# Pics of over-stocked pygo tank



## mdmedicine (Dec 20, 2004)

Borrowed a digital camera...Please forgive my poor skills...


----------



## dptrackstardp (Dec 28, 2004)

hell yea its overstocked 12 pygos and a pleco


----------



## kove32 (Oct 26, 2004)

Nice tank! I bet feeding is CRAZY!


----------



## pyrokingbrand (Nov 30, 2004)

The red light is simply badass, but there is a little overcrowding.


----------



## GoJamieGo (Mar 18, 2005)

Nice pygos.... Just remember to keep up with your water changes.


----------



## timmy (Mar 29, 2004)

blury. I would love to see other clearer pics.


----------



## Mettle (Dec 29, 2003)

Very cool. I love the first shot.

Are those three small tables you're using for a stand? Looks innovative.


----------



## Piranha_man (Jan 29, 2005)

My advice is to go into your camera's settings and speed up the shutter speed.

Not overstocked if you have adequate filtration and do copious water changes!
I have 12 pygos in my 150 gallon...


----------



## taylorhedrich (Mar 2, 2005)

The gravel reminds me of many mixed berries and I'd like to eat them.







Just kidding, but seriously you didn't purposely pick that color for piranha did you? Nice red though, and yes overstocked I think.
~Taylor~


----------



## benJii (Feb 17, 2005)

wow, nice work, i usaully prefer the natural look, but that is fairly nice, specially wit that red light. what are u using?LEDS?


----------



## spec-v (Feb 27, 2005)

Get a better stand that supports the whole tank those areas where there is gaps are under stress only a matter of time before it leaks due to stress cracks or blown seals


----------



## benJii (Feb 17, 2005)

spec-v said:


> Get a better stand that supports the whole tank those areas where there is gaps are under stress only a matter of time before it leaks due to stress cracks or blown seals
> [snapback]1074673[/snapback]​










hate to have 125 gals on ur floor wouldnt ya?


----------



## psychofish (Jun 5, 2004)

I dont think that he will have a problem with his "stand".

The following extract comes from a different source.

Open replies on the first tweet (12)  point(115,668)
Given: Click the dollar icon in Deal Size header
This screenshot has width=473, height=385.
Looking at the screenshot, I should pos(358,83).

Ive seen alot worse than that, hold tanks


----------



## mdmedicine (Dec 20, 2004)

Tibs said:


> wow, nice work, i usaully prefer the natural look, but that is fairly nice, specially wit that red light. what are u using?LEDS?
> [snapback]1074670[/snapback]​


I just wrapped the outer 1/3's of the fluorescent light with red electrical tape for the red effect. The middle 1/3 is wrapped with blue electrical tape for a moon light effect.

I do a 20% water change every other day.

The "stands" are tables I got for $10 each at an unfinished fur nature store. I stained and polyurethaned them myself and they have been supporting that tank for 4 years.

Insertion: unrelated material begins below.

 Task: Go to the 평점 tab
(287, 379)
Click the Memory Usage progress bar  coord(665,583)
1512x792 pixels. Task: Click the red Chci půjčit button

The blue rocks were not chosen for the P's. I must agree it looks more like a Smurf tank than a P tank. I will get around to changing that soon I hope.

I have 3 Aquaclear 500's for filtration and an Aquaclear 5000 for their surfing needs. Initially I though it might be too strong and just pin them to the back of the tank but they seem to love it. I have the light, bubble bar, and the power head on a 12 hour timer.

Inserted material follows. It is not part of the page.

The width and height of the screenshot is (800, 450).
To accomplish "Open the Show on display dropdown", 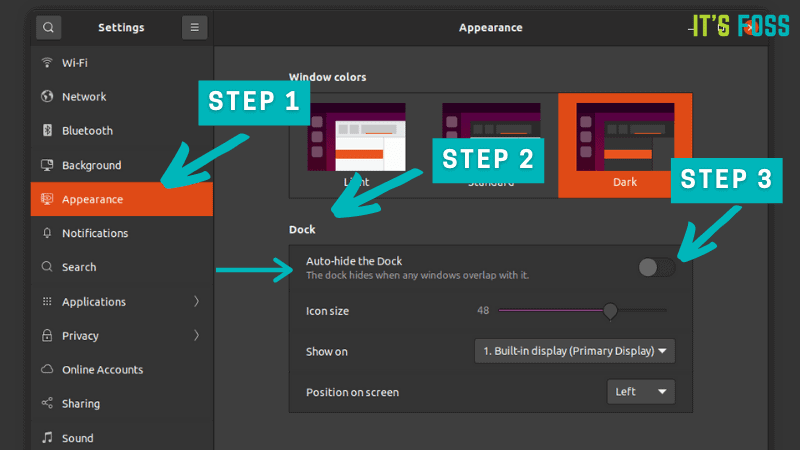I will click(x=574, y=351).
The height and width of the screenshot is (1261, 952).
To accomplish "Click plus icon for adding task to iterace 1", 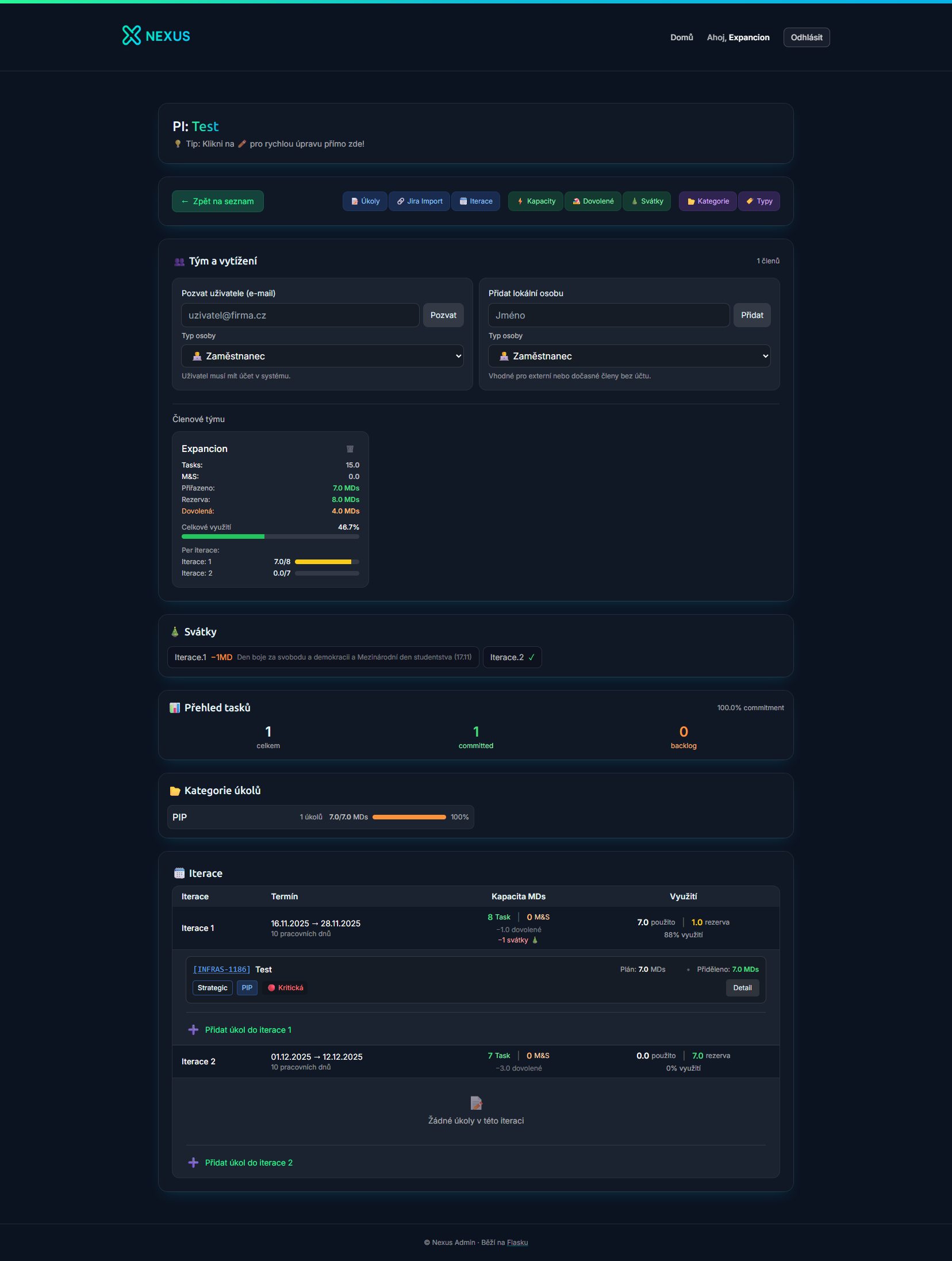I will point(194,1030).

This is a borrowed camera....I have been thinking about buying one so maybe today....What are your suggestions? Here are couple more tank shots.


----------



## marco (Jan 2, 2003)

WHOLY SHEET!! @ THAT STAND!!!

lol


----------



## PuffPiff (May 23, 2005)

sweet tank bro


----------



## Judazzz (Jan 13, 2003)

*_Moved to Piranha Pics 'n' Vids_*


----------